Best of luck to you, I hope you start feeling better ASAP. Keep us posted.

I don’t know anything about lymphoma, but I had pneumonia a couple of years ago. I ended up in the hospital for a while. Even after I was released, I felt extremely weak. My husband had to go out of town the day after I was released from the hospital. It was a completely unavoidable situation but those first few days without another adult in the house were really rough. Do you have someone at home who can take care of you? Did they give you any medication other than antibiotics? What about an inhaler? Definitely try to keep your strength up by eating well though I know that lack of appetite can happen with pneumonia (as you have mentioned).

Best of luck and take care of yourself!

Thankfully, my husband has taken off work to help. He was planning to return today, but I am feeling too weak to take care of even basic needs. Having been on antibiotics for six days now, I thought I’d be feeling much better by now – I usually bounce back fairly quickly from things.

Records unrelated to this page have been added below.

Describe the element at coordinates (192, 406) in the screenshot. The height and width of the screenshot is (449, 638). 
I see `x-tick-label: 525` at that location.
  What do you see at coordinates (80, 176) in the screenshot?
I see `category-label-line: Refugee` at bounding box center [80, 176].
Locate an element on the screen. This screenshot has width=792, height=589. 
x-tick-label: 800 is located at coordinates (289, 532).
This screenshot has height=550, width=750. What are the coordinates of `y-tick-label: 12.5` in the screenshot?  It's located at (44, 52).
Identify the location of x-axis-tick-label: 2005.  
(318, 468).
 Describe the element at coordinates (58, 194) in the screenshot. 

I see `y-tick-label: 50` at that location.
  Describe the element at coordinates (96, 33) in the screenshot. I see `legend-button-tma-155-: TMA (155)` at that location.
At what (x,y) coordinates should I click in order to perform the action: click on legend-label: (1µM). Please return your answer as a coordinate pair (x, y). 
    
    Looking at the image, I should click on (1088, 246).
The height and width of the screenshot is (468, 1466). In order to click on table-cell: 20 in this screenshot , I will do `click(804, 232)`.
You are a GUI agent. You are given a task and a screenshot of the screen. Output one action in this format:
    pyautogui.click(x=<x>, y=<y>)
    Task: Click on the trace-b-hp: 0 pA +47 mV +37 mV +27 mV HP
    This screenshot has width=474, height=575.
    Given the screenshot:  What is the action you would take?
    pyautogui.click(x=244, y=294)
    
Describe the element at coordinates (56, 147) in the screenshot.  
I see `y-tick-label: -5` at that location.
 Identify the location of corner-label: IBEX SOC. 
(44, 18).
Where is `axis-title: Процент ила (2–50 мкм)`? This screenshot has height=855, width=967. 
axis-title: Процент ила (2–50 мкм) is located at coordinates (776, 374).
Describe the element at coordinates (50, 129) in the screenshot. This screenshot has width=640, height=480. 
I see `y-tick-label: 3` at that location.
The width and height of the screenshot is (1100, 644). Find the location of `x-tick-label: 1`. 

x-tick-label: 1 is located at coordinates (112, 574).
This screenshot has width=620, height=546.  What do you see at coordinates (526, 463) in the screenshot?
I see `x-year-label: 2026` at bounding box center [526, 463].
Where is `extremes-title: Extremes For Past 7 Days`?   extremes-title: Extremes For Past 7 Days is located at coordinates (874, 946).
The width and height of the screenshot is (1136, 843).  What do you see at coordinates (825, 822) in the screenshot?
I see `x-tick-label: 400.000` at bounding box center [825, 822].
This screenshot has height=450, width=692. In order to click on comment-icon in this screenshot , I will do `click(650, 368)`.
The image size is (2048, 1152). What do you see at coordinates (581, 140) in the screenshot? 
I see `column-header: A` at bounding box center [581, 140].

I do have an inhaler for SOB, but I haven’t experienced much SOB due to lack of activity.

Thanks to those who have responded. I will continue to monitor.

I’m trying to write you a big comprehensive reply, but it’s not going too well. Feel free to PM me if you have specific questions.

I have B-cell lymphoma, which is incurable because it is caused by a chromosomal translocation, which probably occurred at my conception. There are a jillion kinds of lymphoma, and it’s all very confusing. My particular brand was treated with a monoclonal antibody and radiation. Monoclonal antibody treatment is like chemotherapy, but my oncologist gets annoyed if you call it that.

After my treatment, my oncologist said that typically my kind of lymphoma would show up again in three years, when it would be more aggressive and harder to treat (cancer is evil). It has now been eleven years with no new symptoms! I get a CAT scan annually.

Waiting for a diagnosis is definitely stressful.

My big pieces of advice are:

  • Find a doctor you like and respect. Find a clinic with a great staff. Some places treat patients like cattle.
  • Take life one day at time. Don’t worry about tomorrow, next week, a year from now. Do what you have to do today, be that biopsy, chemo, etc.
  • Remember that people do get through this.

Thanks for sharing, and for the great advice, ioioio. So far, I like and trust the oncology and pulmonology teams. And my PCP is great - she called me yesterday while on vacation, and while she expressed complete confidence in the team, she did say that we’d get second and third opinions if I wanted.